[Records from a data collection]
━━━━━━━━━━━━━━━━

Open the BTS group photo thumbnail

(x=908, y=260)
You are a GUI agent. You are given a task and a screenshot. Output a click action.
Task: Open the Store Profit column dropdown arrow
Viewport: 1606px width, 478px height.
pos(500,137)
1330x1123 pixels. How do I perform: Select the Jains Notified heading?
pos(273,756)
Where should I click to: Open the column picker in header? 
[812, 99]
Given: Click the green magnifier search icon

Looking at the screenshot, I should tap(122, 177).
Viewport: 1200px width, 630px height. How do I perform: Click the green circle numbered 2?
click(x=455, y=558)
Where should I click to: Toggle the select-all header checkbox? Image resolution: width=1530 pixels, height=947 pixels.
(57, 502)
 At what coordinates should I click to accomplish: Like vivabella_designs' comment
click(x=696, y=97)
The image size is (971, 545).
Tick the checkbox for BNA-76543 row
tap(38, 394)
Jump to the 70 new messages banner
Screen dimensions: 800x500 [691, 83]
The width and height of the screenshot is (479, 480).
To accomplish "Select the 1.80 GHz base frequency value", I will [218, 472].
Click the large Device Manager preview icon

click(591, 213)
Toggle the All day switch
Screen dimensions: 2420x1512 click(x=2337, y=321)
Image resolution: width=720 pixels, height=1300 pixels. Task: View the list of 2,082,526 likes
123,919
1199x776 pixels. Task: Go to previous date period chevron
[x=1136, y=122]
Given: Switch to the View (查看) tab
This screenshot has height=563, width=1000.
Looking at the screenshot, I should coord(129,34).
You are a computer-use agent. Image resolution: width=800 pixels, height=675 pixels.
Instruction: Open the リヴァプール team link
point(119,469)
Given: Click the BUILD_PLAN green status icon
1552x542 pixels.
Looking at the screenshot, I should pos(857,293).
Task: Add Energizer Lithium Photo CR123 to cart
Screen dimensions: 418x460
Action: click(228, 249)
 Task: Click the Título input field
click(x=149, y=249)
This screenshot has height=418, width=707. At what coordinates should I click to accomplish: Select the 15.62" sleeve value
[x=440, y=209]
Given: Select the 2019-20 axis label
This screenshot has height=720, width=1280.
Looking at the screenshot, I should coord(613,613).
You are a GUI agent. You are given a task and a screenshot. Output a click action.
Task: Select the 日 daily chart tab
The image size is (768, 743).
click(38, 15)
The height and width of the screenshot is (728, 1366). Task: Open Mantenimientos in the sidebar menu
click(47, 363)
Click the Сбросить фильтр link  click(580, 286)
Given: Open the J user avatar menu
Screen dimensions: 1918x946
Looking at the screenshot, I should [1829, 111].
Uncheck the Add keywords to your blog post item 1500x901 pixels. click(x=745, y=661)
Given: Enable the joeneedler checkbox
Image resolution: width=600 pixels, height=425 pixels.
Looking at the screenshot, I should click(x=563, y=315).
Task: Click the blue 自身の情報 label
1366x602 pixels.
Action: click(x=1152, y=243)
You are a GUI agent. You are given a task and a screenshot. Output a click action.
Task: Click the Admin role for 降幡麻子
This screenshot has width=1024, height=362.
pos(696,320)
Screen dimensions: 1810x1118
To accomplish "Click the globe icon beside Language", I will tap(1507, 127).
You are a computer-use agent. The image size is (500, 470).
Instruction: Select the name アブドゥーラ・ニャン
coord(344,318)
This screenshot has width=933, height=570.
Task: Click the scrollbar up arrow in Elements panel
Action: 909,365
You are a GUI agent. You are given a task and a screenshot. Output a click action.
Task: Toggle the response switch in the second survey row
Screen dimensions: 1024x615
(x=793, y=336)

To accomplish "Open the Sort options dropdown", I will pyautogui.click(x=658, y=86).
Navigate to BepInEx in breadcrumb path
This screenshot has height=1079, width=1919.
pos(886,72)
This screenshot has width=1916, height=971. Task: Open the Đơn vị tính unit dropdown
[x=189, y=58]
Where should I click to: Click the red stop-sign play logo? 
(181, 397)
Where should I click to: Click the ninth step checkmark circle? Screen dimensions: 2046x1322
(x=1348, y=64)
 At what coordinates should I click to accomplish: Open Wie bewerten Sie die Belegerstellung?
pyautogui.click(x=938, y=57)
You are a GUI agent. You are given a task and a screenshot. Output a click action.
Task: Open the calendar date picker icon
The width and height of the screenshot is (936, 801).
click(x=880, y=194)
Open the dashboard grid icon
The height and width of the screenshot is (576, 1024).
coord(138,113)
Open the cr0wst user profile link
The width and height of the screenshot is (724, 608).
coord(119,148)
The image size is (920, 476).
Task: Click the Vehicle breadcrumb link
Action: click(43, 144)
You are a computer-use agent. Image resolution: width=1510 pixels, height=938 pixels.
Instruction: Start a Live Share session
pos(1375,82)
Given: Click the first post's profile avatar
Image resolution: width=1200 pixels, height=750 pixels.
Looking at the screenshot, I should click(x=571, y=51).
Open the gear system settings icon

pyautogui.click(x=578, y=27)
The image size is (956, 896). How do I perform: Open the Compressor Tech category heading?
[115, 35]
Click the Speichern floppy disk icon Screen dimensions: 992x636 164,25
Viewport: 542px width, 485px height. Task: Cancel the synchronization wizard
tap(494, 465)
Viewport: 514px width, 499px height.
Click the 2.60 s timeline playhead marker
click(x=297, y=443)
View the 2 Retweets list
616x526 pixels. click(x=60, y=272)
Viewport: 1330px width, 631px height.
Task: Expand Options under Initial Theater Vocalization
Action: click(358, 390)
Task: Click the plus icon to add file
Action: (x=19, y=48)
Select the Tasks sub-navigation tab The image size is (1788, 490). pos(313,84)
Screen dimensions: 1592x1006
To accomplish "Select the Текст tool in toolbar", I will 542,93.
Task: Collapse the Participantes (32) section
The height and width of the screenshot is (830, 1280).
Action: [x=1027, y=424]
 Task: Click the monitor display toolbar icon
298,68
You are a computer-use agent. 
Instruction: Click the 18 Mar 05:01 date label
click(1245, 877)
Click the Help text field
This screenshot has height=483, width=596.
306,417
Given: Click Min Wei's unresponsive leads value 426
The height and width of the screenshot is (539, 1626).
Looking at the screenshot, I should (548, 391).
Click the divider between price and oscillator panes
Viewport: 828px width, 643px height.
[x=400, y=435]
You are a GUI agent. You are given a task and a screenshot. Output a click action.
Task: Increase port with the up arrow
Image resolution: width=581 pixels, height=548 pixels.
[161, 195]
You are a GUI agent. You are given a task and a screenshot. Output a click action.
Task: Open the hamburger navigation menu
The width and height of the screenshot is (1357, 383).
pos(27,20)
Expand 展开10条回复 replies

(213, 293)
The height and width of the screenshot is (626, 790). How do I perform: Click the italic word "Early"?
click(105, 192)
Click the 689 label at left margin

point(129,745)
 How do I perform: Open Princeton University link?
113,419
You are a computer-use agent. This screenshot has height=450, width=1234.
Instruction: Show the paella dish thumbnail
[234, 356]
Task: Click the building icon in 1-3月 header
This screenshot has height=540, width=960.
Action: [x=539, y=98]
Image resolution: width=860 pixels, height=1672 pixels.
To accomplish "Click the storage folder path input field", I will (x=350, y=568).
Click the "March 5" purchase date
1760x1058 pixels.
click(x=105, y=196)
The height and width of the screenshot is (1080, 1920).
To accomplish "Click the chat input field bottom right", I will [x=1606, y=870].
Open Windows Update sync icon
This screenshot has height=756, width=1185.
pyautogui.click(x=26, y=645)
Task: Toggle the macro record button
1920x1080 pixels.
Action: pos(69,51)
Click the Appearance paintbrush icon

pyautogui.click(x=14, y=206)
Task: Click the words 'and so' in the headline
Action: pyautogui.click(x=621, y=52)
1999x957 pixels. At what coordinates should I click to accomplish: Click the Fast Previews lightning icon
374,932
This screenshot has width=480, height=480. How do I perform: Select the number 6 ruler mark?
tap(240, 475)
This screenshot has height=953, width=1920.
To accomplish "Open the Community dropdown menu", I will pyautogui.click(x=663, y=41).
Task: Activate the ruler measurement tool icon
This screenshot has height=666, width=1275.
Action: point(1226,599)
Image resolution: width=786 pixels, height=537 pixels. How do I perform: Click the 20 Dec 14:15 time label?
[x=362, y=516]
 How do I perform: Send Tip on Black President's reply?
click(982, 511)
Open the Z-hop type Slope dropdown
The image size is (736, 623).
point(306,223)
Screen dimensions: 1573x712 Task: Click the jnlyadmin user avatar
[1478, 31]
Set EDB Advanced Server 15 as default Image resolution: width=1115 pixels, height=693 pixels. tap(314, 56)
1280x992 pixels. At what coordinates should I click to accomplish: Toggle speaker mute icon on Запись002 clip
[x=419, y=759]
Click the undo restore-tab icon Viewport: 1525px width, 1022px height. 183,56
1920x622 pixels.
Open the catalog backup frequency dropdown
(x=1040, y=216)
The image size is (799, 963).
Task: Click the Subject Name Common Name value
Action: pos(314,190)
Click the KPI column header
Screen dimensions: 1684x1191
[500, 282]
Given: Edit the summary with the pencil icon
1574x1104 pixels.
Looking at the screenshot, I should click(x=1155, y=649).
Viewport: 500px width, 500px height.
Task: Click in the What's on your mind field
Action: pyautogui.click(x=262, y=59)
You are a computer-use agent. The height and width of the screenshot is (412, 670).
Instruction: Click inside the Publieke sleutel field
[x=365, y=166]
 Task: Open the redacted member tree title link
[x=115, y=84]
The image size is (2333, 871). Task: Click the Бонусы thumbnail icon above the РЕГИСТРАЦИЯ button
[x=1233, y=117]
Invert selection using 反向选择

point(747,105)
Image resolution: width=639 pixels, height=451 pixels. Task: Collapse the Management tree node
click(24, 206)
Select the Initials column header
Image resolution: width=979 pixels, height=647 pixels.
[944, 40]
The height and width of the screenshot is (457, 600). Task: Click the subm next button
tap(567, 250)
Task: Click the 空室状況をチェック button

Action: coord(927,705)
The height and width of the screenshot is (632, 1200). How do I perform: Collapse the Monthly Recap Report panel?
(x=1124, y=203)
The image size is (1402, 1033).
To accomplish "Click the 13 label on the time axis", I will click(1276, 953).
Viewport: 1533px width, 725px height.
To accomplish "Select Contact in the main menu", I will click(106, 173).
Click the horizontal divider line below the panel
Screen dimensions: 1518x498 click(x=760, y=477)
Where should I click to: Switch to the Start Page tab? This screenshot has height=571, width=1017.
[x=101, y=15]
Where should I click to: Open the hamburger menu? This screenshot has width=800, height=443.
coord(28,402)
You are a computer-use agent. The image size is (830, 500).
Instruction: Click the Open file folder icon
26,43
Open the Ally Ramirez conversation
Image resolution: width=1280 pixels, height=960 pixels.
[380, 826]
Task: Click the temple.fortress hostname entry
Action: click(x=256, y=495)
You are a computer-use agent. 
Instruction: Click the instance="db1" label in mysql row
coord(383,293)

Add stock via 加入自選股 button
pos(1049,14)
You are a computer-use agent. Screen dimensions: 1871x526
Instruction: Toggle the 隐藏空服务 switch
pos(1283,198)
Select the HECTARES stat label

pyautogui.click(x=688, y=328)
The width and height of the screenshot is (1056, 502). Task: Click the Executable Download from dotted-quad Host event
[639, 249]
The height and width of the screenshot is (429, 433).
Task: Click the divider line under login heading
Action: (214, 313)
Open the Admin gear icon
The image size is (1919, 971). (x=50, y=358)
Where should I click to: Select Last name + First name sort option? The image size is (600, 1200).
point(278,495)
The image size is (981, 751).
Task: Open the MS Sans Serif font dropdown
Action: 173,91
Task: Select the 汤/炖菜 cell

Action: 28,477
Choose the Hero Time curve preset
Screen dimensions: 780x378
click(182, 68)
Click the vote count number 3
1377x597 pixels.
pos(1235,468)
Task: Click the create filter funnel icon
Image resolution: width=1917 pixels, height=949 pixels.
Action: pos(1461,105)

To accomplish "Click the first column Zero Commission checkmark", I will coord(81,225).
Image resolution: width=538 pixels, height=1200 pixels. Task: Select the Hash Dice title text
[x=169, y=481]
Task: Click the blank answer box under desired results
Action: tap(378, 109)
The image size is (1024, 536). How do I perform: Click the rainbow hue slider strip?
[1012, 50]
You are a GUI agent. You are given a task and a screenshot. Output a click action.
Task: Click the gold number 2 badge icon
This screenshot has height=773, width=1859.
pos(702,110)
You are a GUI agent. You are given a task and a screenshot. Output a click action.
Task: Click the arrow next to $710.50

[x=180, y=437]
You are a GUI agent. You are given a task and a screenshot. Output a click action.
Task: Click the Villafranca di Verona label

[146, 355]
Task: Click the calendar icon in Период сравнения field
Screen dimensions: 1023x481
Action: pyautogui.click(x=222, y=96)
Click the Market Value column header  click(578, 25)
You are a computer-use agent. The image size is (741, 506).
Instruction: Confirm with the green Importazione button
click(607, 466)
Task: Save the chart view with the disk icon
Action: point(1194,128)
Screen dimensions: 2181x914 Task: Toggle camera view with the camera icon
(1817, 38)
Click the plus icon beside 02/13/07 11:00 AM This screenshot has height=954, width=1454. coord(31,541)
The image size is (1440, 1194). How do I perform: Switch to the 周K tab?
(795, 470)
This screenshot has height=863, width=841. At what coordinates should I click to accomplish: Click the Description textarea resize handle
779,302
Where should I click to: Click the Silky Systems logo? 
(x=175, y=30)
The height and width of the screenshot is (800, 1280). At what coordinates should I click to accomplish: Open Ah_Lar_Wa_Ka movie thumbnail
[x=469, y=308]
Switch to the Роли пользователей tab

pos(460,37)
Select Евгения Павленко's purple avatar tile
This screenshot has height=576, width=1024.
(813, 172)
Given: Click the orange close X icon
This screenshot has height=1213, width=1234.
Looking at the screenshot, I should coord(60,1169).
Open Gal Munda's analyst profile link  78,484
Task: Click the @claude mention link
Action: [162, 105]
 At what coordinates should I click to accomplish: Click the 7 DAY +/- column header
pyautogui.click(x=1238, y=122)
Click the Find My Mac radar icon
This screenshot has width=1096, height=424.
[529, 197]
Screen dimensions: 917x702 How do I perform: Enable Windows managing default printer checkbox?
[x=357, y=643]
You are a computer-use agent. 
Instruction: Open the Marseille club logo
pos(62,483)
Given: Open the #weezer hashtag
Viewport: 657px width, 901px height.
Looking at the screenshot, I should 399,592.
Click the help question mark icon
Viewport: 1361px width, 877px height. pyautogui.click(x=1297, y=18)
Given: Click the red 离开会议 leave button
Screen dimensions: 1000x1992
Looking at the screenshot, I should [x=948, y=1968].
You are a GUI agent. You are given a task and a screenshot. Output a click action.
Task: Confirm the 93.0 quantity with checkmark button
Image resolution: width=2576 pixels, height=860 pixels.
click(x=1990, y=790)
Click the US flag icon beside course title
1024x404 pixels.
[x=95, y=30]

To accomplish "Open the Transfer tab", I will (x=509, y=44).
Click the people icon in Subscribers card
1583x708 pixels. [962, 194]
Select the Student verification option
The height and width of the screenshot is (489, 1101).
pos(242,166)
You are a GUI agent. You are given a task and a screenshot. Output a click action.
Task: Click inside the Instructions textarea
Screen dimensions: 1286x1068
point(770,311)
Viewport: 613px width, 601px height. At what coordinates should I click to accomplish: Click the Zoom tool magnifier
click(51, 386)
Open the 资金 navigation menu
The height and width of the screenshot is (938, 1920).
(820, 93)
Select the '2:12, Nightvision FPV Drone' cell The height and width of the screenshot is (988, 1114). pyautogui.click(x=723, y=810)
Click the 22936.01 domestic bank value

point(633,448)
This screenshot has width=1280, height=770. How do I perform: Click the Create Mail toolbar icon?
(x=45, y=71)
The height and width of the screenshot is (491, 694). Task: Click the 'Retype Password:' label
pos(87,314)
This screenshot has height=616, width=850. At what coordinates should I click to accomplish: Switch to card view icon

━━━━━━━━━━━━━━━━

Problem details —
What lines above contain the string "path"? Copy all of them.

Response box —
Navigate to BepInEx in breadcrumb path
To accomplish "Click the storage folder path input field", I will (x=350, y=568).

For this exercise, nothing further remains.